O novo filme de M. Night Shyamalan requer essas habilidades para ser desfrutado: é uma trama completamente inverossímil que os cinemas deveriam devolver o dinheiro do ingresso, pagar o estacionamento e liberar pipoca de maneira vitalícia.
A premissa é até bacana. Nem sei dizer se tem spoiler, porque não há nenhuma novidade no filme.
Josh Hartnett, em uma atuação que honra “Pearl Harbor”, faz Cooper Adams, aparentemente um dedicado pai acompanhando a filha (Ariel Donoghue) ao show da sua popstar preferida, Lady Raven (Saleka Night Shyamalan, filha do cineasta que tem uma carreira como cantora e, provavelmente, não terá como atriz). No Tanaka Arena, lugar do concerto, logo descobrimos (ou somos lembrados) que Cooper é o assassino em série chamado de “Açougueiro” (sim, muito criativo) e que todo o show não passa de uma grande armadilha planejada pelo FBI para capturá-lo.
A história é inspirada numa operação orquestrada em 1985, em Washington, com o objetivo de capturar fugitivos da lei ao atraí-los para um jogo grátis da NFL com a possibilidade de ingressos para o Super Bowl. 101 pessoas foram presas na brincadeira.
Certamente porque a polícia de Washington não fez como a do filme e contou os detalhes inteiros da operação para um vendedor de camisas tagarela (Jonathan Langdon), que explica, nos mínimos detalhes, a situação para Cooper assim que ele nota a presença em massa da polícia na arena. Mais fácil, impossível.
Tudo em “Armadilha” é feito para o espectador não pensar. Podia se chamar “Exposição - O Filme”. Cada movimento sai mastigado e explicado como se fosse uma aula de terceira série. O assassino precisa descobrir o que está acontecendo? O vendedor explica. O assassino precisa saber os planos das autoridades?
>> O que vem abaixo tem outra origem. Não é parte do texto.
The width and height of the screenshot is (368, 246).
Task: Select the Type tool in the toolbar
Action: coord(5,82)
Uma reunião de policiais em que ele se infiltra na maior facilidade explica. Ele precisa ir para os bastidores? Nada como um alçapão que surge na sua frente.
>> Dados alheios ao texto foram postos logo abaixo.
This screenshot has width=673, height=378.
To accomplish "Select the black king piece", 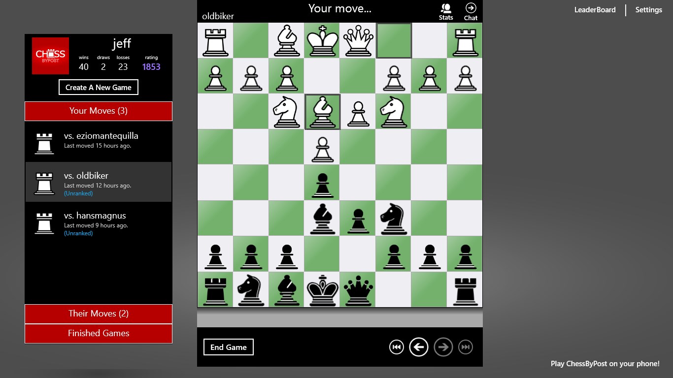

O filme não apresenta dificuldade alguma para o protagonista malvadão. Como se não bastasse, nada no concerto é real. Tem mais gente andando nos corredores do ginásio do que na plateia vendo Lady Raven. Seria até justificado, já que as canções são vergonhosamente derivativas. Mas não é a realidade -e nem vou entrar no mérito de um show deste nível começar e terminar sob a luz do dia, porque seria um exagero.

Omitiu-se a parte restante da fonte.